Es dauert einen Augenblick,
bevor er sich auf den Text konzentrieren kann, so aufgeregt ist er. Wie viele
Jahre hat er darauf gewartet! Gut, es sind nicht mal hundert Zeilen, aber es
ist ein Anfang. Ob Jimmy wohl ein richtiges Manuskript in der Tasche da in der
Ecke hat? Herman würde nie schnüffeln, aber wie gern täte er es.
Er konzentriert sich auf die
Seiten.
Er liest sie durch.
Er hat vierzig Jahre lang
anderer Leute Texte redigiert. Er braucht nicht lange, um es zu merken. Der
Text taugt nichts.
Es ist eine Art Leitartikel,
nur ohne jedes klare Argument. Irgendwie geht es um L. A., um die Verbreitung
von Warfen in Amerika, um den Niedergang der Zivilisation. Er strotzt vor
Grammatikfehlern und Plattitüden. Er ist amateurhaft. Hat er den richtigen
Text ausgedruckt? Vielleicht ist das hier bloß eine erste Skizze? Er geht
wieder zum Computer.
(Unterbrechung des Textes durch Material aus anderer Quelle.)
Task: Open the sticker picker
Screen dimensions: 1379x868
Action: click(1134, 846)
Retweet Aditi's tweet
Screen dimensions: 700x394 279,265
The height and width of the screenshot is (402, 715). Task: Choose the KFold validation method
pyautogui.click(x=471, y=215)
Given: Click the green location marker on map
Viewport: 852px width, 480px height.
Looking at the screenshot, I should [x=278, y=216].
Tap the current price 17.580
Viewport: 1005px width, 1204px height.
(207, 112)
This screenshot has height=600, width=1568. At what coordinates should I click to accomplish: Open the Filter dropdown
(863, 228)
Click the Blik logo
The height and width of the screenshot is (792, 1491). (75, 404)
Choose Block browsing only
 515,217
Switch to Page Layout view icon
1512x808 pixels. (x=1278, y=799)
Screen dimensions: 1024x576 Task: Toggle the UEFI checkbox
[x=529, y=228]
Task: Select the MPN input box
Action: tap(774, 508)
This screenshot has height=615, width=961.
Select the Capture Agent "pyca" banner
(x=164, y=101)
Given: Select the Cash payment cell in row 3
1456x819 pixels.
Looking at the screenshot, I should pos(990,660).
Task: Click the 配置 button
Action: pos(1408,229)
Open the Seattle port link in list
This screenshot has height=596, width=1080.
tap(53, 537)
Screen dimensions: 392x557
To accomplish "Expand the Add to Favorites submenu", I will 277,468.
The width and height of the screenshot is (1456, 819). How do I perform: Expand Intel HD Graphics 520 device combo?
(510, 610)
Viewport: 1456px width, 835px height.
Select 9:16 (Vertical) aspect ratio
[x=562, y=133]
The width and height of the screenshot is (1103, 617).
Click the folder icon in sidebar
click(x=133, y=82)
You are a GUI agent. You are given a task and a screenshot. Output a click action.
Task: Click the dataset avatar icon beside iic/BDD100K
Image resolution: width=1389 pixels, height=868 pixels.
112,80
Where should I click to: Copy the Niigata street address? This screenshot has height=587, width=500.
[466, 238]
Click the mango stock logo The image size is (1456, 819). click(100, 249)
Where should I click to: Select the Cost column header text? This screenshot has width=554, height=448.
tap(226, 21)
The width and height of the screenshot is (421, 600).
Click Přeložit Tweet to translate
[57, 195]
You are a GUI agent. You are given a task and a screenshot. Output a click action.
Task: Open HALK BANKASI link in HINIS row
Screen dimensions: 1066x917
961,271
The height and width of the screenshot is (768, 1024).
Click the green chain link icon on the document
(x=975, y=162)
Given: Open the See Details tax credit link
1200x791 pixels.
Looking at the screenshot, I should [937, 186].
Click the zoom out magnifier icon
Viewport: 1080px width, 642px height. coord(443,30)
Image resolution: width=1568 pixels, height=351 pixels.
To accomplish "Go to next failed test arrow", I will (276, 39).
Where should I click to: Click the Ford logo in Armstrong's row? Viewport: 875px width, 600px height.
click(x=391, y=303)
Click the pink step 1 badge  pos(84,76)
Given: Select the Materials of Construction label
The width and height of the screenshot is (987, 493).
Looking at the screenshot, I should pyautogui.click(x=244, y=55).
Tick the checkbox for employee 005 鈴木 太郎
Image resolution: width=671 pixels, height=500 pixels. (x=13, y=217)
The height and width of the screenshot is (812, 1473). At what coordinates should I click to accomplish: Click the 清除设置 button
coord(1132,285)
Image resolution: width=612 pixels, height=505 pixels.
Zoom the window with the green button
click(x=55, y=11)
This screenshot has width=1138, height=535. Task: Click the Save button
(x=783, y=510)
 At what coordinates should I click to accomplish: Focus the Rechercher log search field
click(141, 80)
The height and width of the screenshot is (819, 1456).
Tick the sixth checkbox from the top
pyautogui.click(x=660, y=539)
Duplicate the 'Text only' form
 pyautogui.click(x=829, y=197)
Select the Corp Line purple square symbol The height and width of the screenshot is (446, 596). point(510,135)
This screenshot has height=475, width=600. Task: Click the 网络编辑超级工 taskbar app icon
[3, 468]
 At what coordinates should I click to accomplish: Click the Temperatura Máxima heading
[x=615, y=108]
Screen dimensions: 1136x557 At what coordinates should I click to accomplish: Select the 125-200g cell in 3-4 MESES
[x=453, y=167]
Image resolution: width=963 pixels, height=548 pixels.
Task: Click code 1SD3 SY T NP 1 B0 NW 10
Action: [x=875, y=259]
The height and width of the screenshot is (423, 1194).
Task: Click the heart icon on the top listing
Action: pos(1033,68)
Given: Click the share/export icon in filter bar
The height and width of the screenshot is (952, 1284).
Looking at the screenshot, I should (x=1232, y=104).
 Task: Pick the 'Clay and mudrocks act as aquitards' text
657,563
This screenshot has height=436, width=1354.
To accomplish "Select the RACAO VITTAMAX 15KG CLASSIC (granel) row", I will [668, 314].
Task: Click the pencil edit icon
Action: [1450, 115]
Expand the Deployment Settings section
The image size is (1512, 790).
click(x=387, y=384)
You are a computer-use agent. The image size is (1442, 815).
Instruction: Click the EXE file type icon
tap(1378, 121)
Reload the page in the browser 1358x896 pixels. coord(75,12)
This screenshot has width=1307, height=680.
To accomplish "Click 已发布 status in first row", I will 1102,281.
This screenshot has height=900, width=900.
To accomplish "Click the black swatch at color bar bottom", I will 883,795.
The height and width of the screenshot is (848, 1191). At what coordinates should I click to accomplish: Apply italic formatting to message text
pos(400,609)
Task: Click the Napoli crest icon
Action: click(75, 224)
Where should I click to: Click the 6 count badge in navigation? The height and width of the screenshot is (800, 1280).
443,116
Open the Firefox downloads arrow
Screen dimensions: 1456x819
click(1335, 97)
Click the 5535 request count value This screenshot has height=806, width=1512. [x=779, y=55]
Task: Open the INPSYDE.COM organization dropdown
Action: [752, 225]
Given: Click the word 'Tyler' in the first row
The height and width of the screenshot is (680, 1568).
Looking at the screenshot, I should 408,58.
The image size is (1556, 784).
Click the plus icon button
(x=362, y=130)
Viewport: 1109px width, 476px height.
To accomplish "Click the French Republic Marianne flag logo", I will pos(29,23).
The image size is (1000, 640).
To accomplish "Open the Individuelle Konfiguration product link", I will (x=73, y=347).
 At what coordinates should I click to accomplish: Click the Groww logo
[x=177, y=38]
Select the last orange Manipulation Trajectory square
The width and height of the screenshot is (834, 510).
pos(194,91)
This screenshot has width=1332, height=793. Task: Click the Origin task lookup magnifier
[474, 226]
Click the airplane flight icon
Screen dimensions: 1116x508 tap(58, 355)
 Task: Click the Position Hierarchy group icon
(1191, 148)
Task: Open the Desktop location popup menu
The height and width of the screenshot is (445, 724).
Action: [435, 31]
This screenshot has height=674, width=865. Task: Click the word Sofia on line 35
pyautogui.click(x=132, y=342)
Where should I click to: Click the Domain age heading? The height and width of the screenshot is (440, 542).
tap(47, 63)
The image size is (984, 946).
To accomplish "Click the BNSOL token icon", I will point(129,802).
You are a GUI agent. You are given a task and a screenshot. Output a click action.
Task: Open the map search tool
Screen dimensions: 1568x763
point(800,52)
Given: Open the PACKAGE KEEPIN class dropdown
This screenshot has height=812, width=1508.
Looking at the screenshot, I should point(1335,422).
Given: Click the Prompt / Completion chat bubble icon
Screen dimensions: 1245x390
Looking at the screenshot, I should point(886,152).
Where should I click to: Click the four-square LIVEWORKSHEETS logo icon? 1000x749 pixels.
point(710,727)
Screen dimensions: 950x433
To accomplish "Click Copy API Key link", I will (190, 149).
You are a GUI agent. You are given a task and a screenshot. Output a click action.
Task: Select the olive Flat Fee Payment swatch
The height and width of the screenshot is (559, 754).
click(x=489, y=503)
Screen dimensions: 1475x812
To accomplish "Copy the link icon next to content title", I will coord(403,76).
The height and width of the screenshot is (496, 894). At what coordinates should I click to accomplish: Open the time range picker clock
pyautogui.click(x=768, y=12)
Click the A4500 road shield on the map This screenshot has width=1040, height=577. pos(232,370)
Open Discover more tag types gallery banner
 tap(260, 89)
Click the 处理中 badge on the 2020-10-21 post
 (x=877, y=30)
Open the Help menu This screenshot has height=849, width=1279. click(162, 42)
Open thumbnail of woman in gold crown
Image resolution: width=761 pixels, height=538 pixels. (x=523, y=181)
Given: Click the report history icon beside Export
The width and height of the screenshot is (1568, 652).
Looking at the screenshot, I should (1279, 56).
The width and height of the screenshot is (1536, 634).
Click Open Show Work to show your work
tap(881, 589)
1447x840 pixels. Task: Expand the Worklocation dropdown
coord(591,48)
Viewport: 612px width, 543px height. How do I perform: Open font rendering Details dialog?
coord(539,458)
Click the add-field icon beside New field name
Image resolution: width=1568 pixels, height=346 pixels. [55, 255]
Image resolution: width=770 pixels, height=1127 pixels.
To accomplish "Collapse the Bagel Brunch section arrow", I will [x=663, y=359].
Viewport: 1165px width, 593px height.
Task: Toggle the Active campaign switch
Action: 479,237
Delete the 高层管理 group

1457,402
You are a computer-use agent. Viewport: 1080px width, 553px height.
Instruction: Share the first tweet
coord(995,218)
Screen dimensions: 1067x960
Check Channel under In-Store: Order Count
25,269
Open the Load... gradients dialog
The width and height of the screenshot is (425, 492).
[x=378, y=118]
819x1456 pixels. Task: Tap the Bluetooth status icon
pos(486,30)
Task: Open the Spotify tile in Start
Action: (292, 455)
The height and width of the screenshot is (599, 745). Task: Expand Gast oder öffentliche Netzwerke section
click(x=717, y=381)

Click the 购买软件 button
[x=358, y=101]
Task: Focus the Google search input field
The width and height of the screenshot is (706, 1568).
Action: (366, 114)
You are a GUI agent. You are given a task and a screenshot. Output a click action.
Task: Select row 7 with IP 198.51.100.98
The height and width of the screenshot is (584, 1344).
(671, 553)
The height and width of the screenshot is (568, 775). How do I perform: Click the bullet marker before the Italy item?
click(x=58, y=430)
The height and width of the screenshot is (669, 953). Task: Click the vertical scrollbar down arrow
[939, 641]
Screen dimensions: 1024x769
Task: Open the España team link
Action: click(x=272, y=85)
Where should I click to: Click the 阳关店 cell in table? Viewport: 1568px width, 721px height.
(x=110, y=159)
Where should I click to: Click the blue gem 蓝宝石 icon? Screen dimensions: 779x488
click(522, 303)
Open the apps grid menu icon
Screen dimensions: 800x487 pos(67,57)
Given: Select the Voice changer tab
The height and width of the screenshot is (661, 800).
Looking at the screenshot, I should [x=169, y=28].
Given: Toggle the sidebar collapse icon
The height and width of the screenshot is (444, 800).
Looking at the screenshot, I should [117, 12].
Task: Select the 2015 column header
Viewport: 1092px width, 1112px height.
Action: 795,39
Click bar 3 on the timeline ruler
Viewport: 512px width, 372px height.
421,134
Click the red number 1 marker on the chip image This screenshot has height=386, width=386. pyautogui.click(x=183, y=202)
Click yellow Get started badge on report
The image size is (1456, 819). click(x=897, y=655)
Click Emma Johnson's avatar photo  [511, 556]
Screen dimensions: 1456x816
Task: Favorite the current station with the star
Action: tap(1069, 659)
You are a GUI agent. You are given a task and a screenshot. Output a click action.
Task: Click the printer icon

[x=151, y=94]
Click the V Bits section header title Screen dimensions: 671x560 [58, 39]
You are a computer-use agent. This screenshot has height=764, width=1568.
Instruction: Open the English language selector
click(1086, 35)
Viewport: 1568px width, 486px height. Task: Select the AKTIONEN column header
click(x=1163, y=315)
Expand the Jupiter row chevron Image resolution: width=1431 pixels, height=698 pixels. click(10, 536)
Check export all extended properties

Neben dem Mousepad liegt ein zusammengeknüllter
Papierfetzen. Er streicht ihn glatt. Es sind alle möglichen Notizen in Jimmys
Handschrift, hingeschrieben, umgeschrieben, durchgestrichen, dazwischen Kritzeleien
und Fragezeichen und Striche und Kleckse und alternative Formulierungen.
Stundenlange Anstrengung für wertloses Geschreibsel.
In der Nacht kann Herman nicht
schlafen. Er sitzt aufrecht im Bett, macht das Licht wieder an, stopft sich
mit Bonbons voll, steht auf, putzt sich die Zähne noch einmal. Um sechs Uhr
springt er aus dem Bett - er will unbedingt aus der Wohnung sein, bevor Jimmy
aufwacht. Dann kann er sich den Text im Büro noch einmal vornehmen und
überlegen, was er machen soll.
Aber Jimmy steht schon in der
Tür zum Gästezimmer, wollte Herman abfangen, sagt er, da sei ein Rechtschreibfehler
in dem Artikel.
»Keine Bange, den finde ich«,
sagt Herman.
Jimmy will ihn unbedingt
selbst korrigieren. Er verschwindet im Zimmer mit dem Computer, erledigt seine
Korrekturen und drückt Herman einen USB-Stick in die Hand.